Morning Catholic must-reads: 02/08/10

The faithful greet Pope Benedict XVI during the Angelus prayer at Castel Gandolfo yesterday (AP Photo/Riccardo De Luca)

Pope Benedict expressed “great satisfaction” at the Angelus yesterday as a ban on cluster bombs came into effect (audio).

BBC staff have threatened to blackout the Pope’s visit to Britain in a dispute over pensions, the Mirror claims.

Fifteen Catholic-minded bishops of the Church of England have written a letter to clergy expressing regret at the recent Synod vote on women bishops.

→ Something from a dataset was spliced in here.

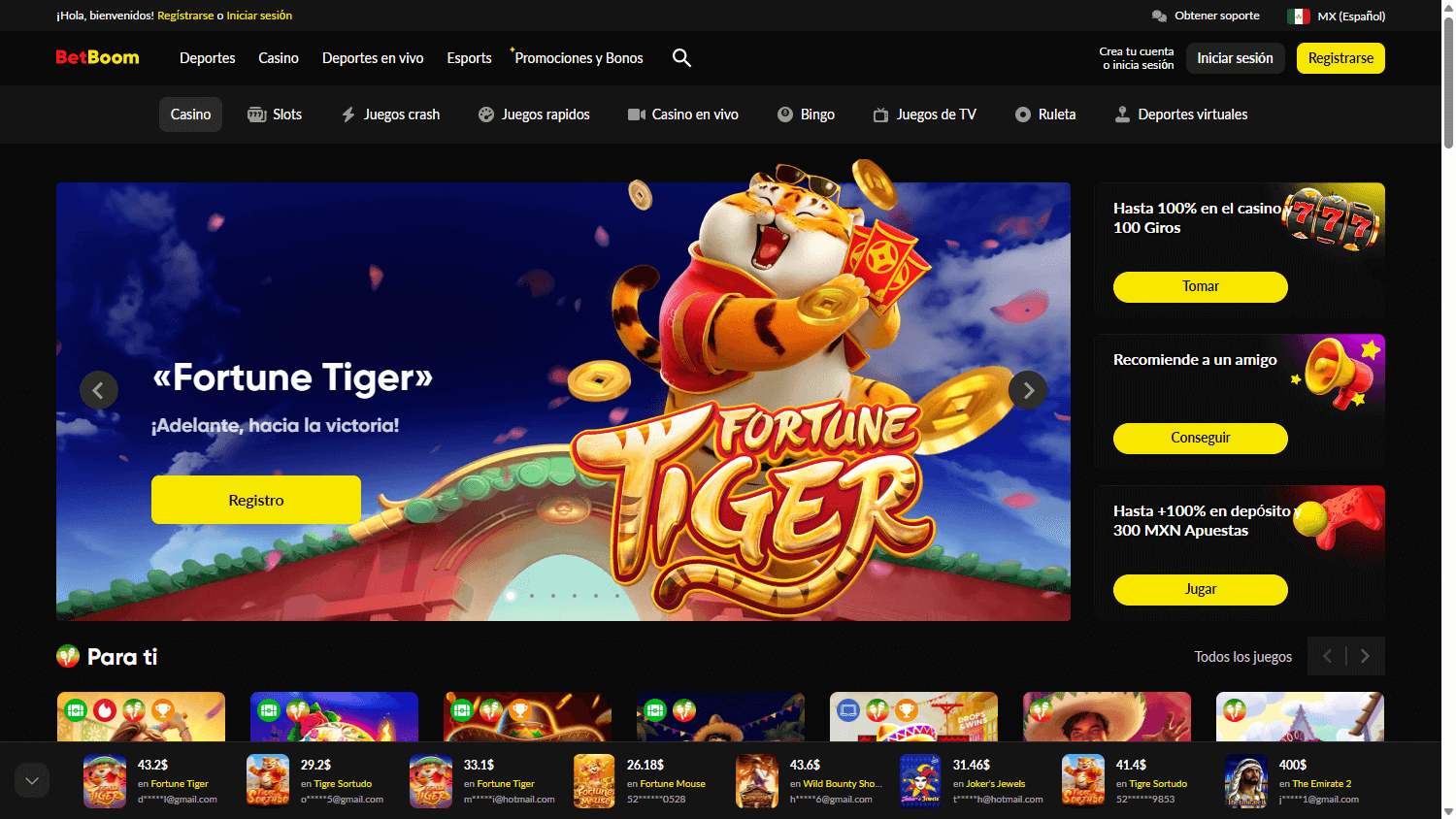This screenshot has width=1456, height=819.
Task: Select the third carousel pagination dot
Action: point(553,596)
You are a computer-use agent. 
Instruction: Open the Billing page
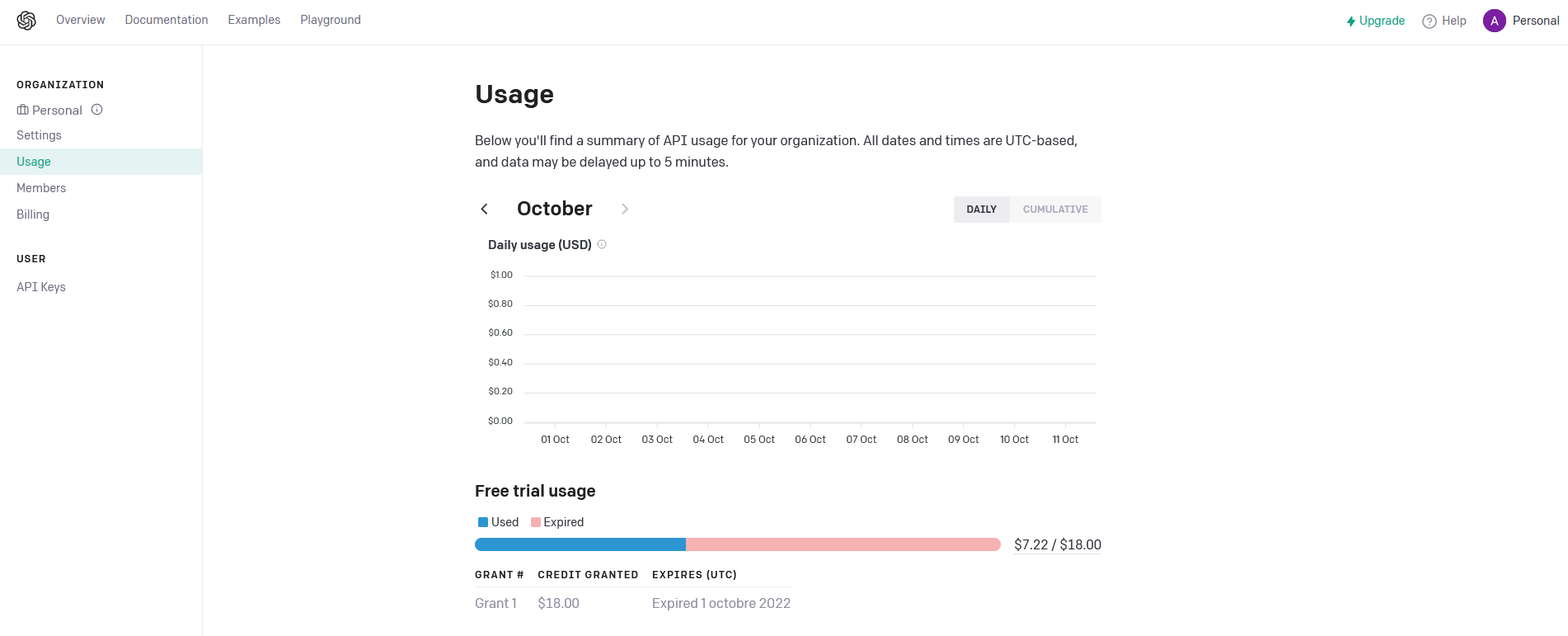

Archbishop Vincent Nichols has suggested the Coalition will take a more pragmatic approach to the Catholic Church than the previous Labour government.

The Vatican spokesman has commented on the decision to charge those who will attend the big open-air Masses in Britain.

The clerical abuse crisis has led to a dramatic fall in the number of priestly vocations, the president of the German bishops’ conference has said.

Fr Lawrence Boadt, the biblical scholar who promoted understanding between Christians and Jews, has died aged 67.

Claudia McDonnell meets the Salesians in Haiti as they rebuild their ministry after the earthquake.

Kevin Clarke looks ahead to Benedict XVI’s fourth encyclical on faith.

The second volume of Benedict XVI’s Jesus of Nazareth will provoke “a great conversation about modern biblical scholarship”, reports Edward Pentin.

Fr Federico Lombardi reflects on the future of the Catholic Church in China.

John Allen wonders whether the Church will be able to influence this Wednesday’s vote on the new Kenyan constitution.

Zenit reports that John Paul II is continuing to inspire vocations five years after his death.

Mulier Fortis detects growing excitement about the papal visit to Britain.

And the New Liturgical Movement blog has just celebrated its fifth birthday.